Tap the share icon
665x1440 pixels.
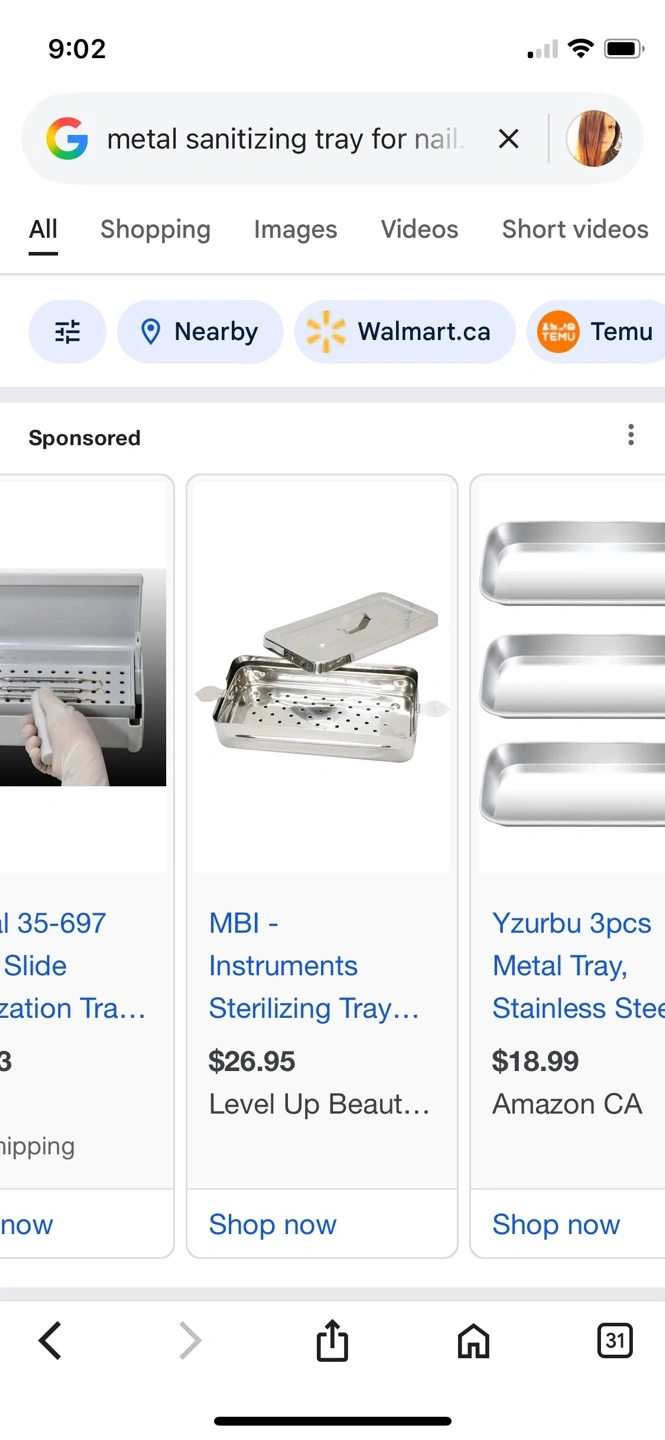coord(332,1340)
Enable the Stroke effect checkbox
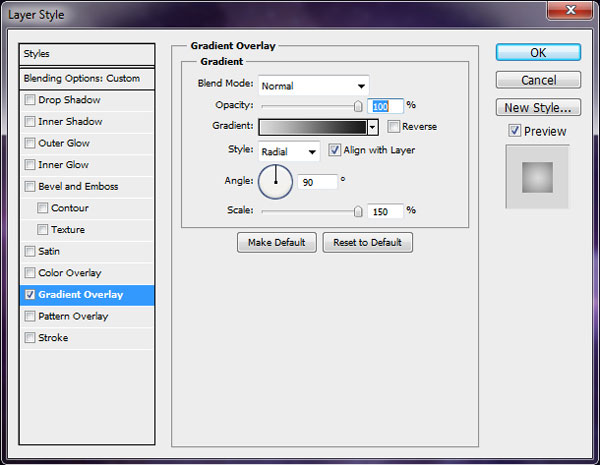 coord(30,338)
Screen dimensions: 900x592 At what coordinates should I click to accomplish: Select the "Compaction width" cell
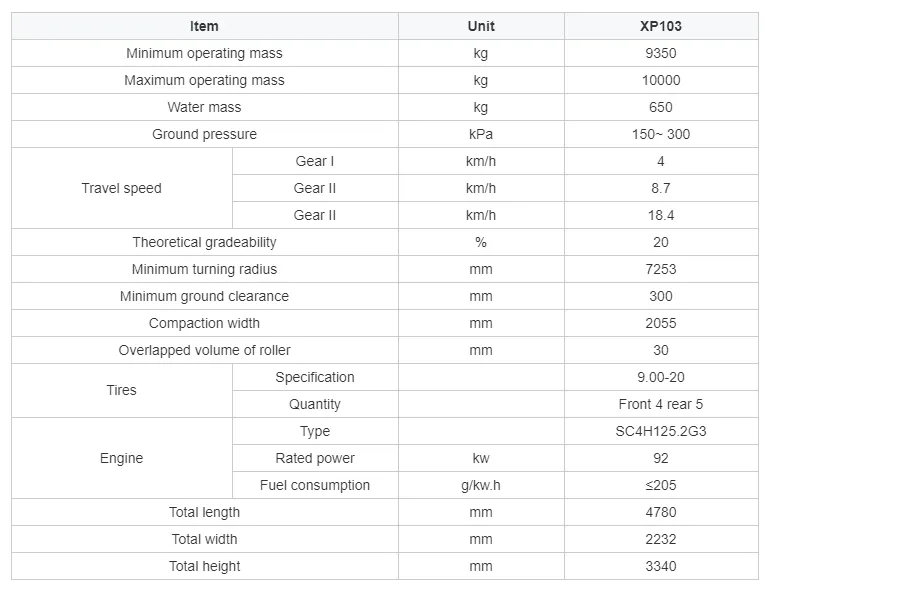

◇ ◇ ◇ ◇

— EXERCISE OBJECTIVE —
Count how many of the lines above contain the string "Compaction", and give only that number.

— SOLUTION —
1